I felt gorgeous. I felt fierce, and you couldn’t tell me I wasn’t everything. It was almost like I had this artistic mask on and felt so brave, talking to people in a way I never knew I really could and being celebrated by everyone around me. I was obsessed; I just kept begging Serena to do it again, and after a while, she agreed to put me in her talent show.

I was so nervous. I walked out into the middle of the stage with a purse on my arm and stood in one spot and barely lip-synced. Even still, the whole crowd cheered so loudly saying, “You got it, Eureka!” I had never felt this way in my life. I had never felt so loved by the people around me. That was the first time I realized that I was a likable person— that people actually liked me for me.

It’s so important to feel seen and supported when you’re young and coming to terms with yourself. I speak from personal experience: I was so insecure with who I was because I just didn’t have anyone like me growing up. I always felt so traumatized by my existence because I was being taught, weekly, in church that I was going to burn in hell. The fear of that—on top of the people like my father, my uncles, my cousins, even my sister treating me like there’s something wrong with me—was very scarring. As much as I was lucky to find a place to express myself that early, that trauma stuck with me. I didn’t really know what it was then, but I felt I could have avoided it if there would have been more visibility or more people that I could have looked up to.

That’s why the proposed ban on public drag in Tennessee breaks my heart so much. When I first heard that Tennessee Gov. Bill Lee was signing the bill, I got so emotional that I cried. I thought back to the time when I went to my first Pride event in Roanoke, Virginia. There was outdoor drag—in public, out in the light, not just in this gay bar I was sneaking to in high school every night. I was performing at it too, and it was just so celebratory. Those events and moments are so important, especially for queer youth, because where else are they going to safely and legally experience the therapy and the beauty of seeing their community thriving in all their glory.

Queer youth need to see that they’re not alone, but often, don’t have anywhere to be in community with each other, or even spend time with their allies that are showing them that diversity exists.
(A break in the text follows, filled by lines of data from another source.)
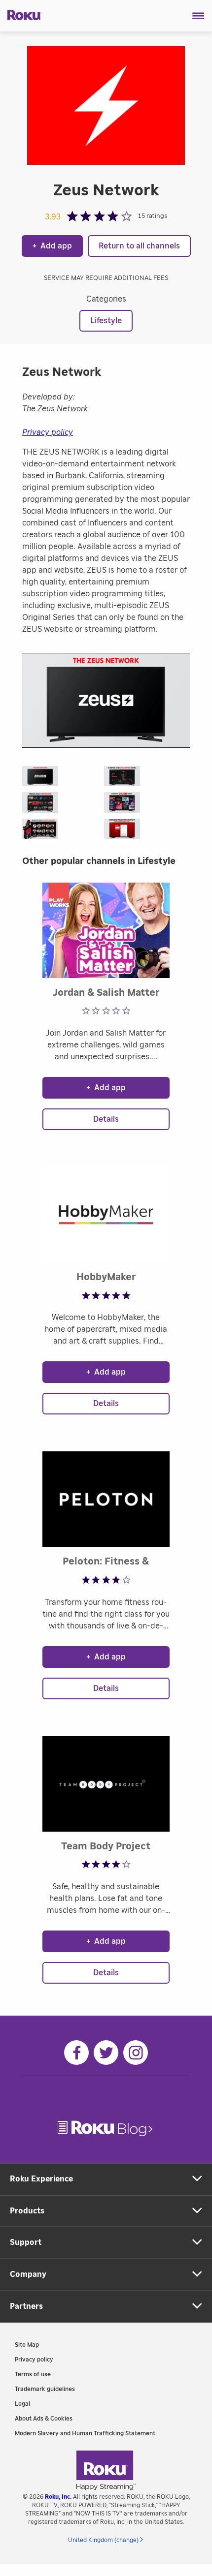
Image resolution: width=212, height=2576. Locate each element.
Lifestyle (106, 321)
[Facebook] (76, 2052)
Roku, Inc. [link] (58, 2497)
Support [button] (25, 2242)
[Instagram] (135, 2052)
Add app (52, 246)
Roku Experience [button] (41, 2179)
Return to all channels (139, 246)
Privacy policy (47, 432)
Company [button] (28, 2274)
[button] (198, 15)
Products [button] (27, 2211)
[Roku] (21, 14)
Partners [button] (26, 2306)
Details (106, 1119)
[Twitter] (106, 2052)
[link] (106, 2128)
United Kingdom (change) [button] (103, 2540)
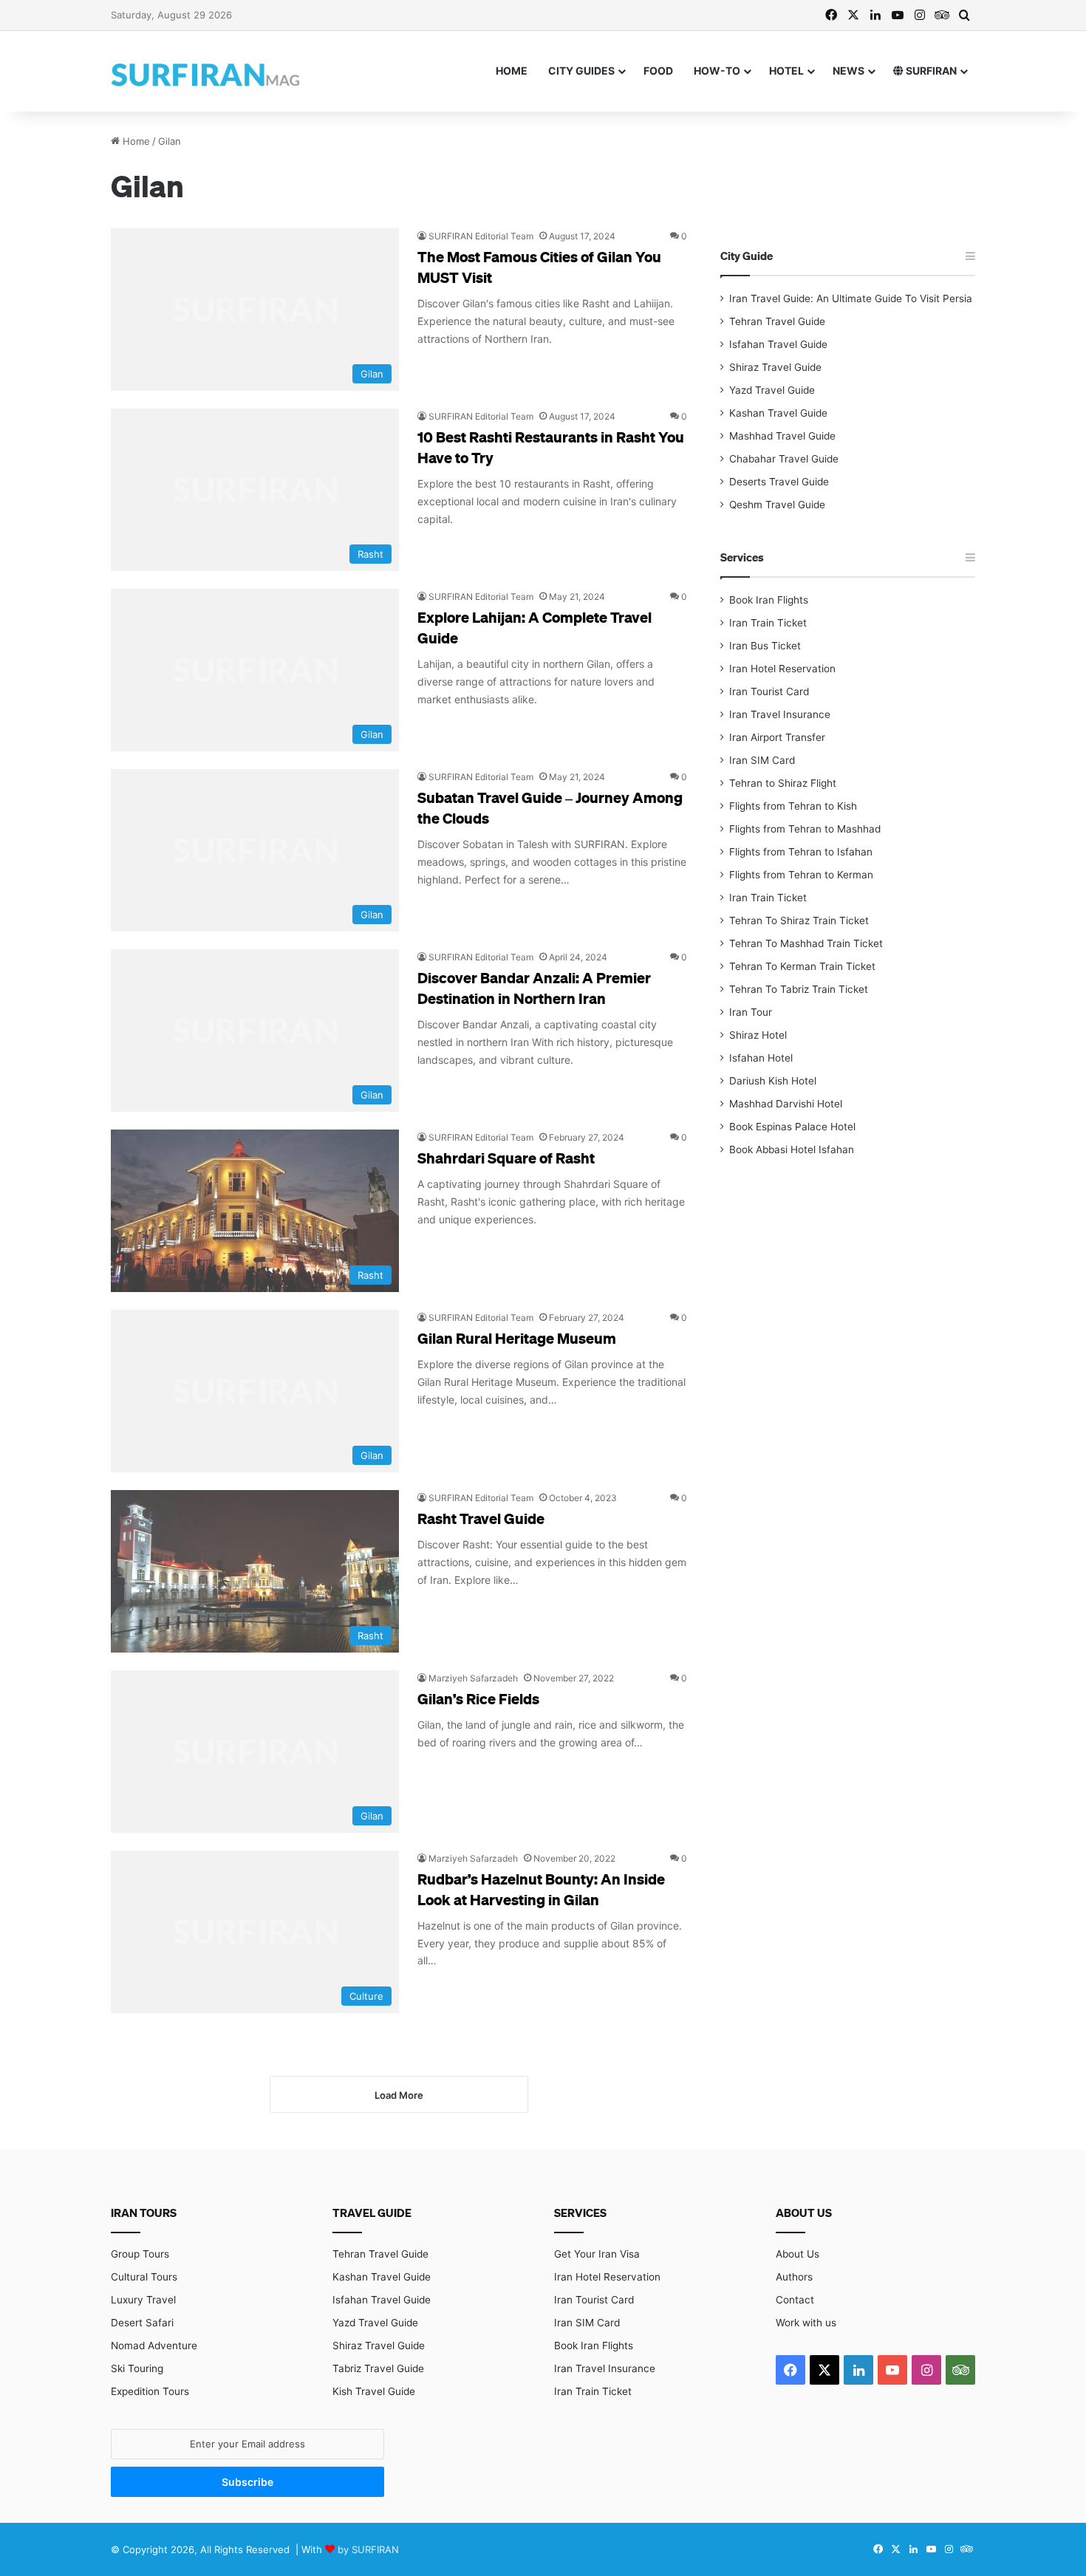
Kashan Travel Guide (778, 413)
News (848, 70)
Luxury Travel (143, 2300)
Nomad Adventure (154, 2345)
What’s even worse is that the parental decision to show the richness of queer culture is being taken away, too. Politicians like Lee are so busy demonizing and sexualizing our existence that they also instill fear in people that are actually trying to figure themselves out. It’s a scare tactic that is meant to erase us, not keep us safe.

Drag is not meant to be serious. But the false accusations of harm done to children and the blatant disregard for who we are is very serious. That’s why we do drag—it’s an expression and a statement of our existence. It serves as a constant reminder that, in spite of the old morality codes that tell us what we can’t be and the hardships that we have gone through for self-determination, we can still celebrate what makes us beautiful. That’s where the power lies.